Doch bei anderen Republikanern war die Stimmung gekippt, nachdem der Ethik-Ausschuss des Repräsentantenhauses im November seinen Bericht vorgelegt hatte. Das 55-seitige Dokument ist spannender als mancher Krimi: Offenbar hat Santos in großem Umfang Spendengelder seiner Kampagne abgezweigt und für sein Luxusleben missbraucht. So wurden ein 1400 Dollar teurer Besuch in einer Schönheitsklinik und eine 1500 Dollar teure Botox-Behandlung mit der Debit-Karte der Kampagne bezahlt.
Abgeordneter bezahlte Botox-Behandlung mit Spendengeldern
Auch ein Wochenende auf den edlen Hamptons im Osten von Long Island für 3000 Dollar ging zulasten der Wahlkampfkasse. Mutmaßlich landeten aus diesem Topf zudem 4000 Dollar in einem Hermes-Laden und 6000 Dollar beim Edel-Ausstatter Ferragamo. Santos soll die Zweckentfremdung verschleiert haben, indem er sich ein fiktives Eigen-Darlehen über 80.000 Dollar sukzessive vom Kampagnen- auf das Privatkonto zurückzahlte, während er tatsächlich privat hochverschuldet war.
„Bei praktisch jeder Gelegenheit stellte er das Verlangen nach privatem Gewinn über seine Verpflichtung, die Verfassung, die Gesetze und ethische Prinzipien zu achten“, lautete das vernichtende Fazit der paritätisch mit Republikanern und Demokraten besetzten Kommission: „Santos hat versucht, jeden Aspekt seiner Kandidatur für das Parlament für seinen persönlichen finanziellen Vorteil auszunutzen.“
Das Verdikt bestätigte im Grunde nur, was sich seit den ersten Enthüllungen vom Januar abzeichnete. Doch während im Wochentakt neue Ungeheuerlichkeiten aus dem Lügengebäude des Skandal-Politikers offenbar wurden, versuchte sich dieser nicht etwa zu verstecken, sondern suchte mit einer atemberaubenden Chuzpe gierig das Scheinwerferlicht.
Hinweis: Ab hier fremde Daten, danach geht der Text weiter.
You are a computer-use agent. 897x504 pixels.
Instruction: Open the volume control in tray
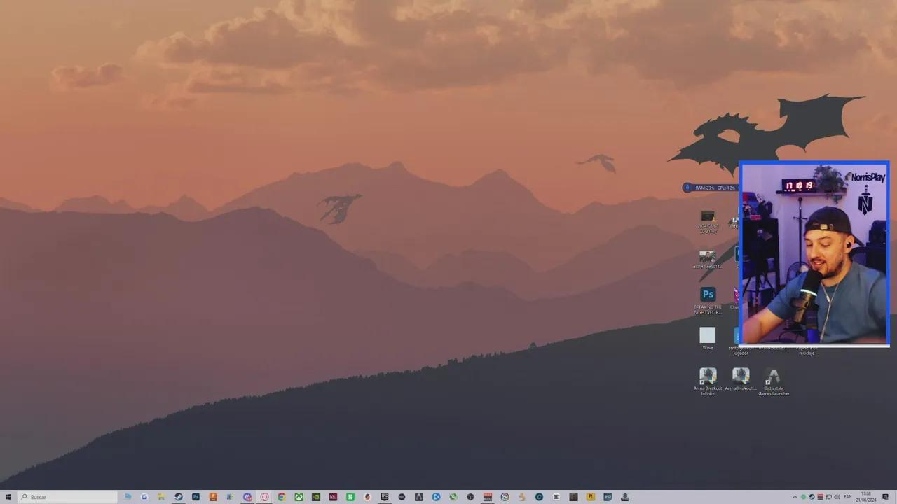[x=837, y=497]
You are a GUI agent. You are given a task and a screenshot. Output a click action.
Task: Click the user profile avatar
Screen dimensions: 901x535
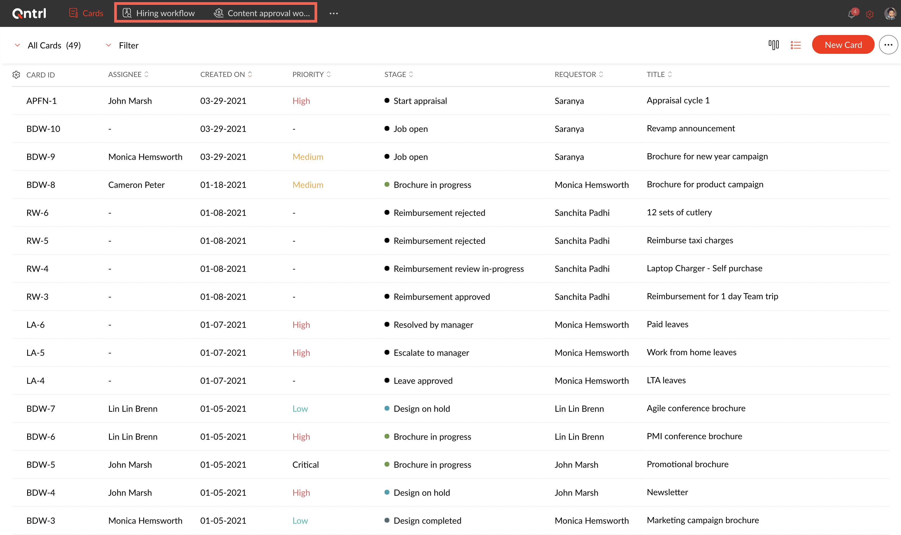coord(890,14)
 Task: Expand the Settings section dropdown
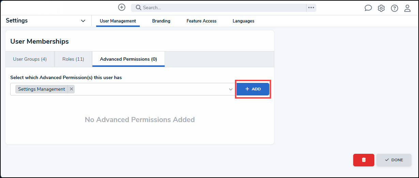pos(83,21)
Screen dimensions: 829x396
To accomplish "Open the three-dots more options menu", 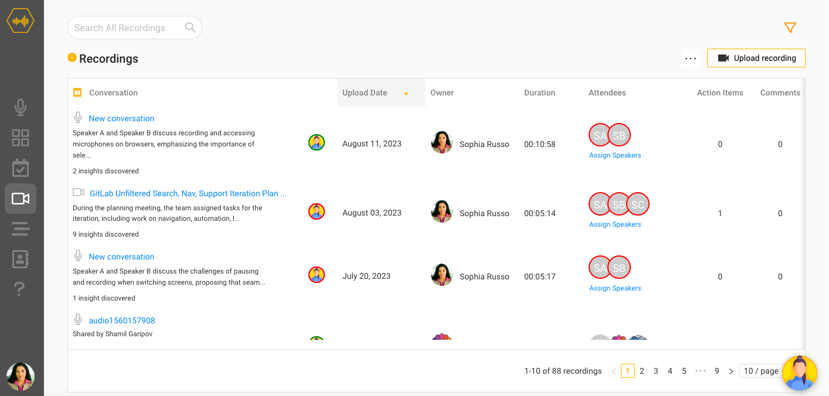I will [691, 58].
Republikaner deckten Santos bis zuletzt
Vor seinem Büro lungerten meist ein paar Kamerateams, und Santos erzählte ihnen bereitwillig immer neue Lügen- und Verschwörungsgeschichten. Früh hatte er sich auf die Seite von Donald Trump geschlagen und kopierte von seinem Meister den empörten Gestus der verfolgten Unschuld. „Eine Hexenjagd“ sei das alles, wetterte der angeblich schwule Abgeordnete und inszenierte sich als Vorkämpfer aller Diskriminierten und ungerecht Vorverurteilten.
Die Parteispitze um Kevin McCarthy und später Mike Johnson dürfte ihm diese Attitüde kaum abgenommen haben. Trotzdem deckte sie den Betrüger bis zuletzt, weil sie seine Stimme nicht verlieren wollte. Nach dem Rausschmiss kann sich Parlamentschef Johnson nun nur noch drei Abweichler aus den eigenen Reihen leisten. Im New Yorker Wahlkreis von Santos wird es derweil eine Nachwahl geben. Sollte es den Demokraten gelingen, den Sitz zu erobern, würde die rechte Mehrheit im Washingtoner Repräsentantenhaus noch dünner.